_Collection entries_
§

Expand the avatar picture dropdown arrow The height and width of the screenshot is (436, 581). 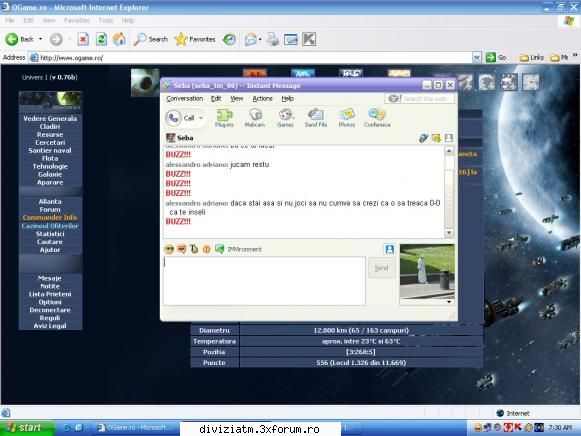tap(449, 302)
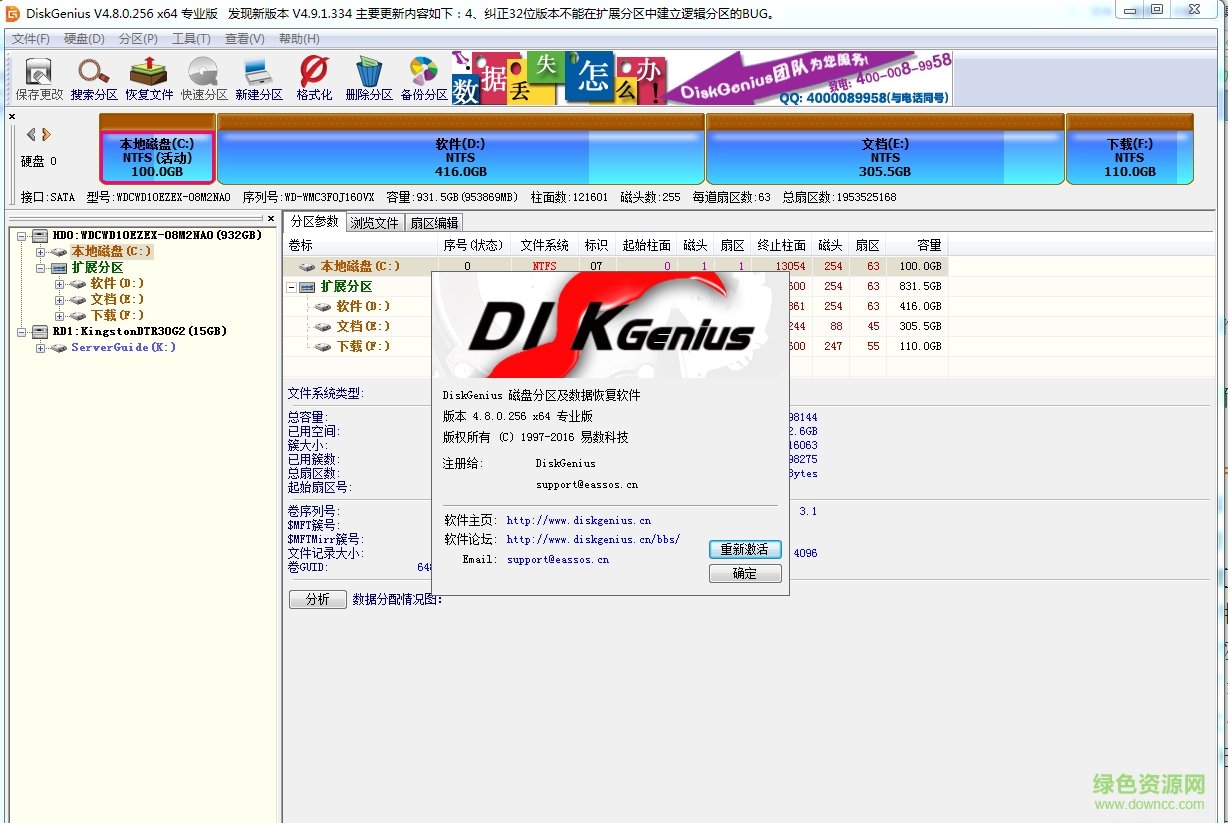Click the 重新激活 button in the dialog
This screenshot has width=1228, height=823.
coord(744,549)
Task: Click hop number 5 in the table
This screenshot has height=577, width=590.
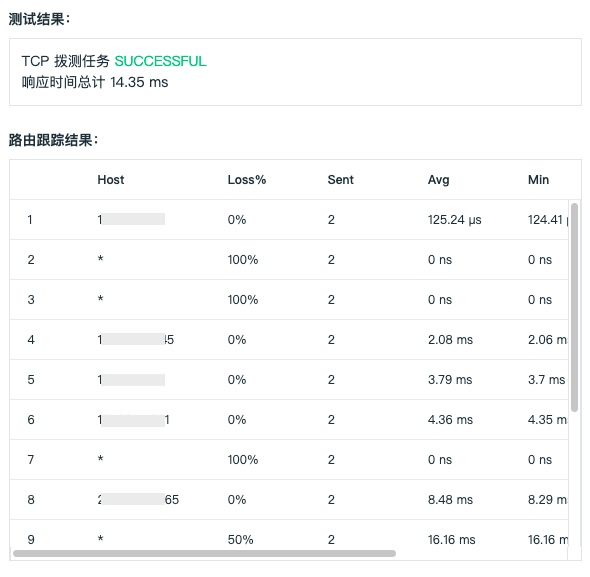Action: pos(31,379)
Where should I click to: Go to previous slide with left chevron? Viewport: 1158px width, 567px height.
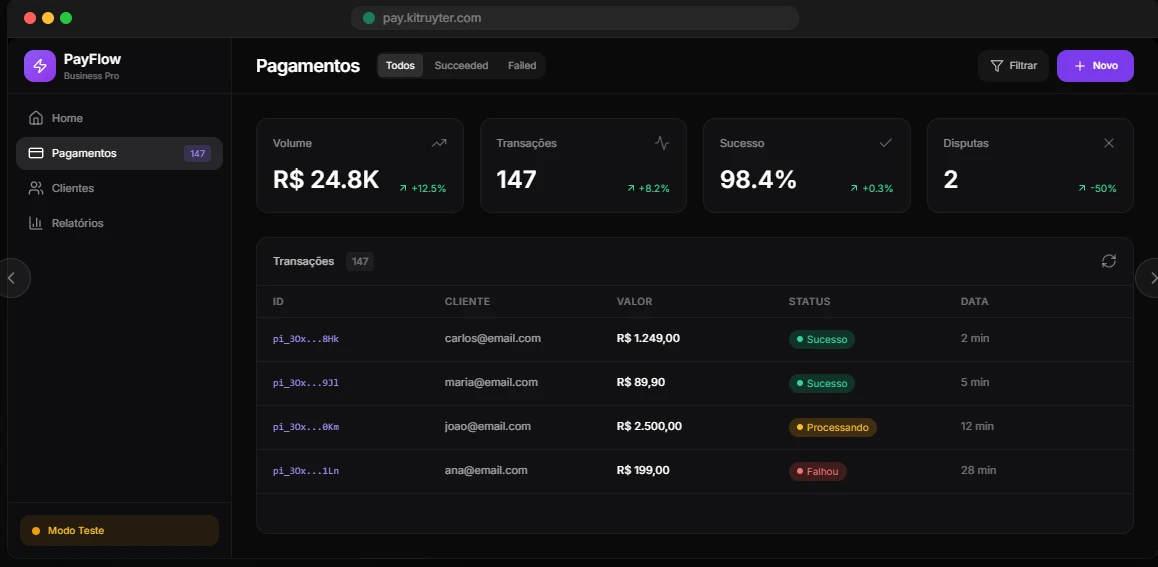coord(12,278)
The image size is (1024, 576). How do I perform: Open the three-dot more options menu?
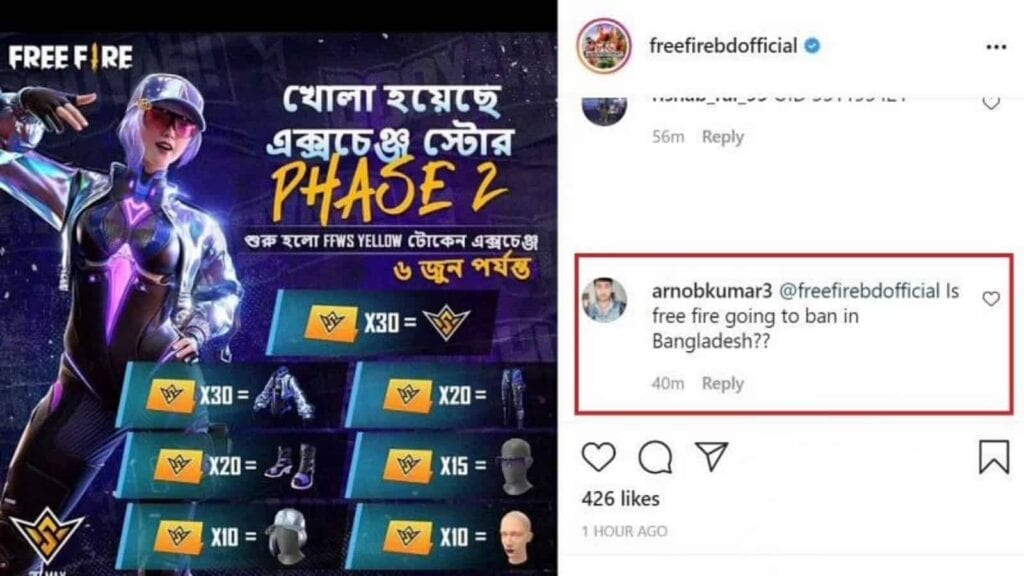point(996,46)
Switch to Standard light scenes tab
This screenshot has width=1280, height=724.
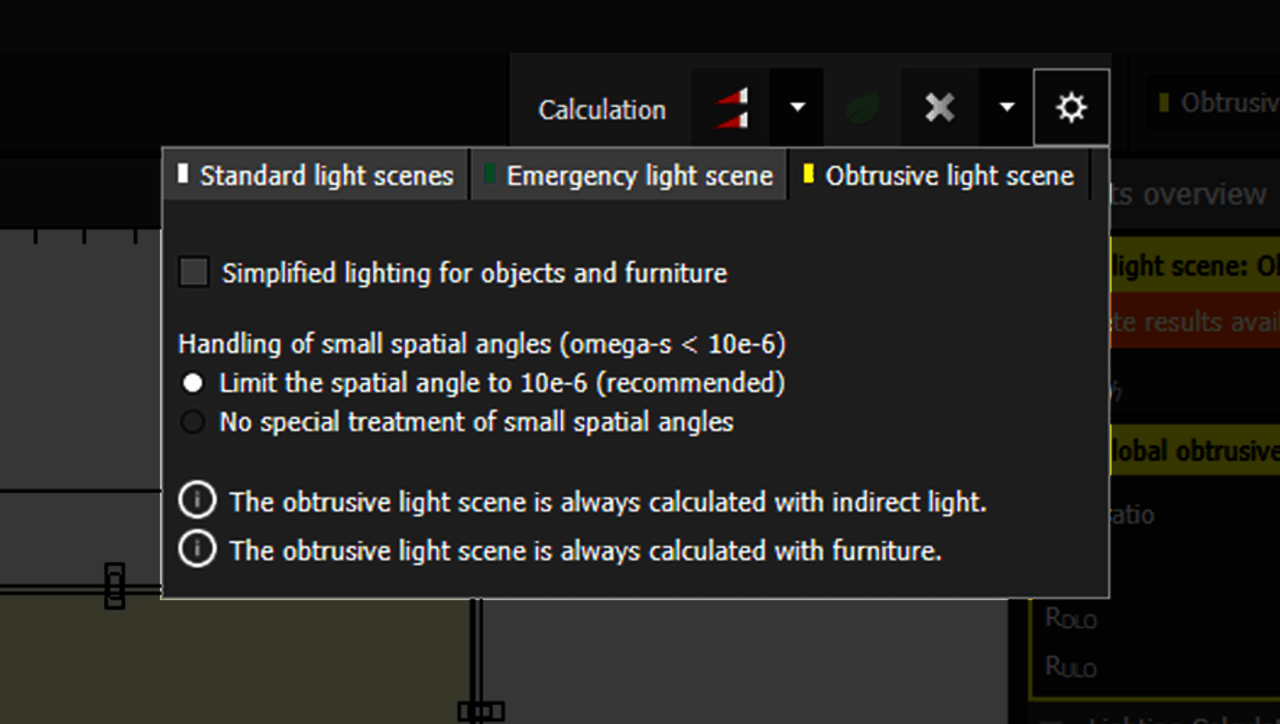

§

_Activity_
Once you find the line containing "Switch to Standard light scenes tab", transcribe it and each line after it to the end of the records exactly, and leave out the pictures.

_Result of this task_
Switch to Standard light scenes tab
This screenshot has width=1280, height=724.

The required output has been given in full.